» **Passage shown**:
##############################
Thai actress (born 1993)

Mint Chalida Vijitvongthong (ชาลิดา วิจิตรวงศ์ทอง, ; August 8, 1993) is a Thai actress.

== Career ==
Chalida Vijitvongthong is of Chinese and Indian descent. She first started her acting career in television commercials and made her acting breakthrough when she appears in 4 Huajai Hae Koon Kao or 4 Hearts of the Mountain in Channel 3 as Cher-Aim where she was paired with rookie actor Prin Suparat and gained popularity having a fan-base together with co-star Prin Suparat known as M&M or MM which stands for both their nicknames Mint and Mark.

By 2011, she once again reunited with Pathapee Leh Ruk co-star Prin Suparat and Urassaya Sperbund in a Western-style drama called Tawan Deard but this time not as his leading lady, where she plays Ploy Kwan, Urassaya's younger sister. In the same year, she got cast in Ruk Pathiharn which she co-star with Alex Rendell as her leading man and Kimberly Ann Voltemas as one of the leading ladies in 4 Huajai Hae Koon Kao.
##############################
» **Supplied material**:
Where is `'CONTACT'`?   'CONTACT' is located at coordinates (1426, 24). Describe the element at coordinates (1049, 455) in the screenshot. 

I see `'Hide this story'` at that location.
##############################
In the passage about Chalida Vijitvongthong, which character does she play in Tawan Deard? The data stands apart from the passage about Chalida Vijitvongthong.

She plays Ploy Kwan, Urassaya's younger sister.